START DATA FOR THIS EXERCISE
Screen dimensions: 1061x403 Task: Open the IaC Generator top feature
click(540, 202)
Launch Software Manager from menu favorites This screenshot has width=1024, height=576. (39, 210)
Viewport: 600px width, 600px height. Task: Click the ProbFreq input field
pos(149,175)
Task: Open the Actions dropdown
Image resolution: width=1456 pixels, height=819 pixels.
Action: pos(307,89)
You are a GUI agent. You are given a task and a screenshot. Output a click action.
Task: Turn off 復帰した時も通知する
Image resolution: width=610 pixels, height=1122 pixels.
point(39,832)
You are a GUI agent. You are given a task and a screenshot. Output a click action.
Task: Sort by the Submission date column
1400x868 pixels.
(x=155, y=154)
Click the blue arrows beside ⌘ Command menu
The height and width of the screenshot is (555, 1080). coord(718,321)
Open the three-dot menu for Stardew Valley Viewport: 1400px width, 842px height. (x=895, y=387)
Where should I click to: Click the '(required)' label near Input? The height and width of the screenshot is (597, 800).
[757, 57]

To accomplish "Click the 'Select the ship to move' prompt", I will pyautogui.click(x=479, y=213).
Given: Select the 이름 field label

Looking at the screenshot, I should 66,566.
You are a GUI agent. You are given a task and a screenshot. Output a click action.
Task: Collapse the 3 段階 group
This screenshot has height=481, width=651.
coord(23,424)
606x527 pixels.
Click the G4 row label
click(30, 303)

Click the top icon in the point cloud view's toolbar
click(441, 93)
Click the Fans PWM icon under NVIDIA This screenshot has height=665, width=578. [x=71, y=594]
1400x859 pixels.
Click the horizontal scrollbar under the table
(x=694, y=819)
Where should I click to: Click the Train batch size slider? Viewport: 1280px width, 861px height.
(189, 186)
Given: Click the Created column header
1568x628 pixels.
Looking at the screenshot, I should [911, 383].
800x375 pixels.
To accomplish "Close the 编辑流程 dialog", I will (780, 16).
END DATA FOR THIS EXERCISE
TASK ITEM:
Reproduce each line of the data without any change.

FINAL ANSWER:
Screen dimensions: 1061x403 Task: Open the IaC Generator top feature
click(540, 202)
Launch Software Manager from menu favorites This screenshot has width=1024, height=576. (39, 210)
Viewport: 600px width, 600px height. Task: Click the ProbFreq input field
pos(149,175)
Task: Open the Actions dropdown
Image resolution: width=1456 pixels, height=819 pixels.
Action: pos(307,89)
You are a GUI agent. You are given a task and a screenshot. Output a click action.
Task: Turn off 復帰した時も通知する
Image resolution: width=610 pixels, height=1122 pixels.
point(39,832)
You are a GUI agent. You are given a task and a screenshot. Output a click action.
Task: Sort by the Submission date column
1400x868 pixels.
(x=155, y=154)
Click the blue arrows beside ⌘ Command menu
The height and width of the screenshot is (555, 1080). coord(718,321)
Open the three-dot menu for Stardew Valley Viewport: 1400px width, 842px height. (x=895, y=387)
Where should I click to: Click the '(required)' label near Input? The height and width of the screenshot is (597, 800).
[757, 57]

To accomplish "Click the 'Select the ship to move' prompt", I will pyautogui.click(x=479, y=213).
Given: Select the 이름 field label

Looking at the screenshot, I should 66,566.
You are a GUI agent. You are given a task and a screenshot. Output a click action.
Task: Collapse the 3 段階 group
This screenshot has height=481, width=651.
coord(23,424)
606x527 pixels.
Click the G4 row label
click(30, 303)

Click the top icon in the point cloud view's toolbar
click(441, 93)
Click the Fans PWM icon under NVIDIA This screenshot has height=665, width=578. [x=71, y=594]
1400x859 pixels.
Click the horizontal scrollbar under the table
(x=694, y=819)
Where should I click to: Click the Train batch size slider? Viewport: 1280px width, 861px height.
(189, 186)
Given: Click the Created column header
1568x628 pixels.
Looking at the screenshot, I should [911, 383].
800x375 pixels.
To accomplish "Close the 编辑流程 dialog", I will (780, 16).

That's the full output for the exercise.